WORK ORDER: Start the copy at the line holding "Task: Click the blue bar labeled 856,181" and continue it exactly through the last line of the entries, leaving out pictures and anything else.

DATASET EXTRACT:
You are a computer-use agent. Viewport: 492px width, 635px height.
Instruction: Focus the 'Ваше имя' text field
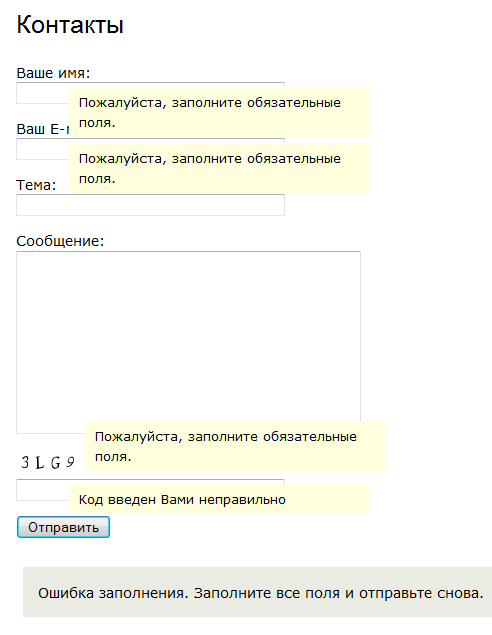pos(43,93)
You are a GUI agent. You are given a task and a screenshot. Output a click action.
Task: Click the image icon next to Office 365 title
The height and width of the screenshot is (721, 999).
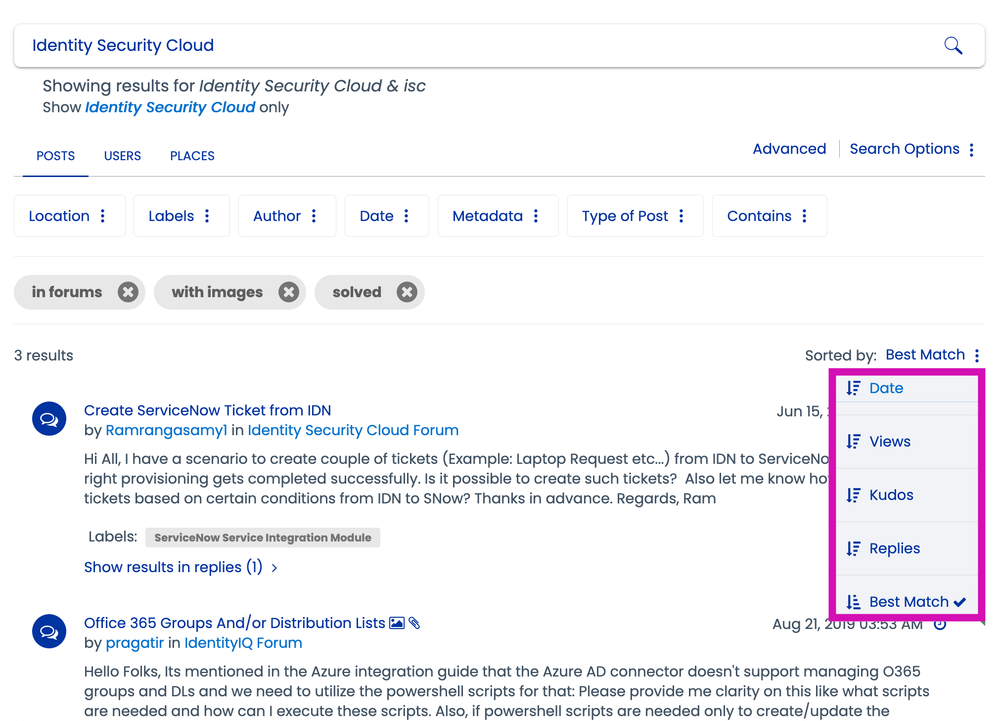pyautogui.click(x=397, y=623)
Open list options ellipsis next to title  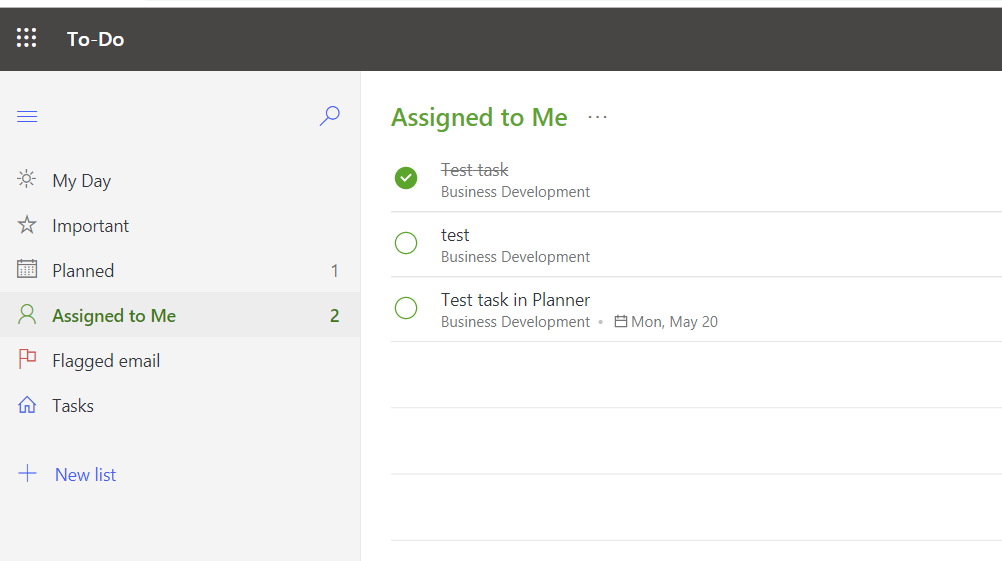point(597,118)
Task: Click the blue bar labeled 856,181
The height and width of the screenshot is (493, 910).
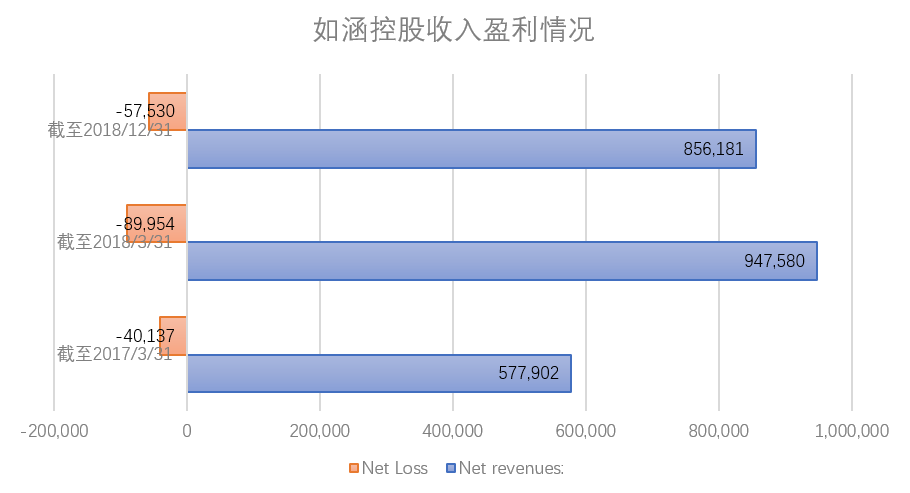Action: click(x=470, y=149)
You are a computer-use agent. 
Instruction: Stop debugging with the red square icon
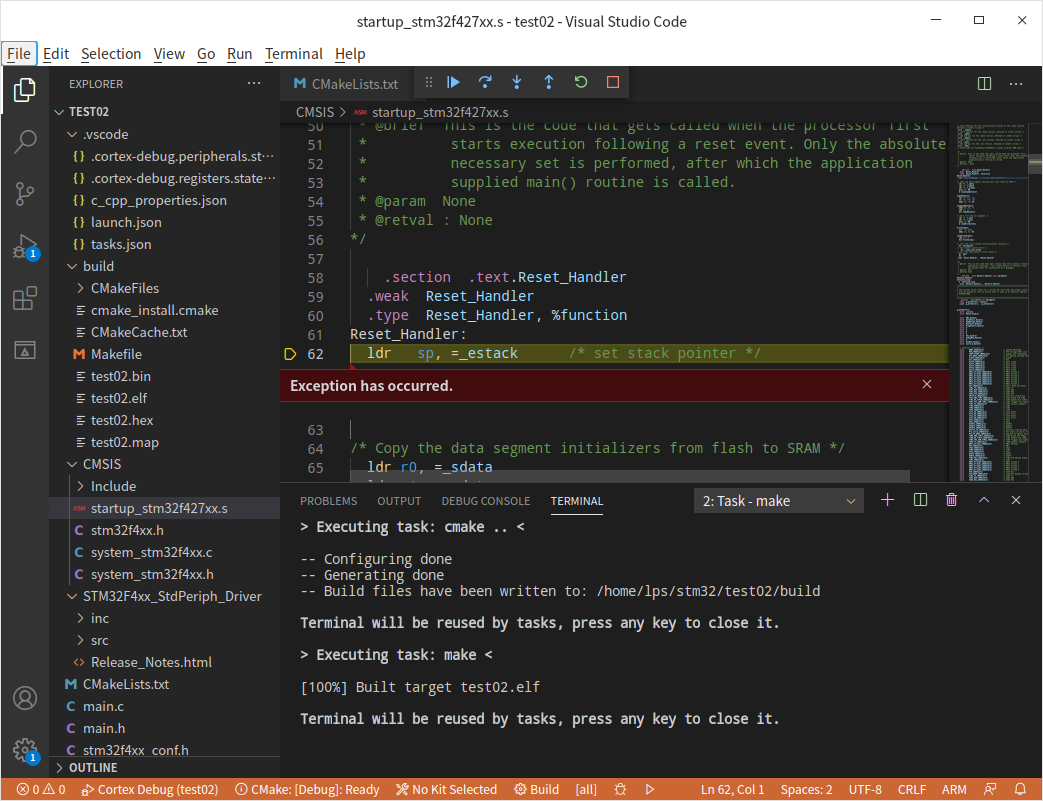(612, 82)
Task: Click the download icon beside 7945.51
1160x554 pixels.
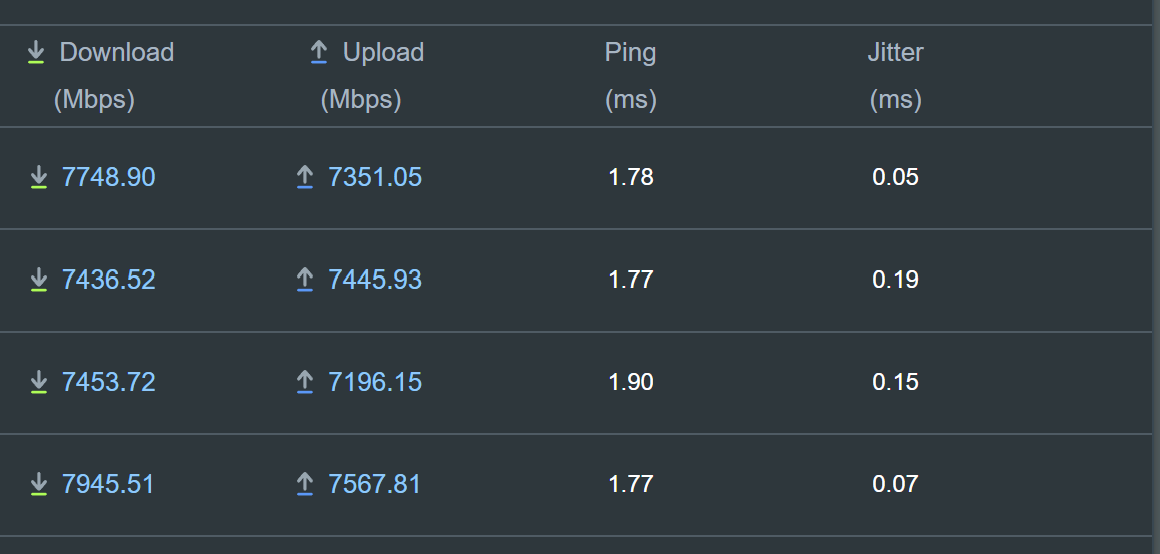Action: [39, 485]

RESULT:
Task: Click the blue bar labeled 856,181
The height and width of the screenshot is (493, 910).
Action: click(x=470, y=149)
You are a computer-use agent. 
Instruction: Stop debugging with the red square icon
(612, 82)
Task: Click the download icon beside 7945.51
1160x554 pixels.
Action: [39, 485]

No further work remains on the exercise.